▸ TO BE DONE
Report every line below that contains the string "width", copying each such line in full.

▸ TASK MATERIAL

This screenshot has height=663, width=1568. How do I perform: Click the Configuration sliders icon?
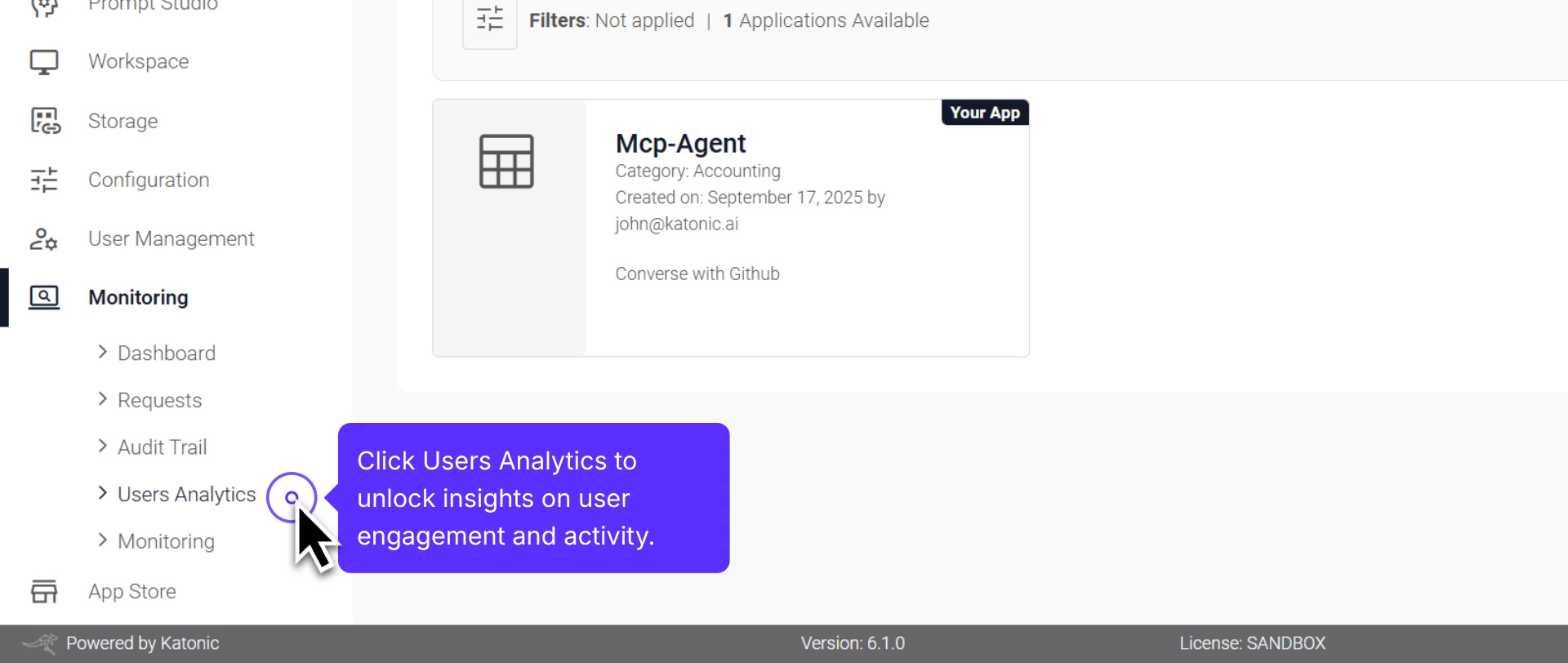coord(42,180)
==
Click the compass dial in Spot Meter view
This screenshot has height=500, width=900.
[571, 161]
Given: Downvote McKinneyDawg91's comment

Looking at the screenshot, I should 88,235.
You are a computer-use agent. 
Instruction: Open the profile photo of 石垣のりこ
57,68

▸ COMPLETE RESPONSE
This screenshot has height=663, width=1568. How do I perform: Click the Configuration sliders icon?
This screenshot has height=500, width=900.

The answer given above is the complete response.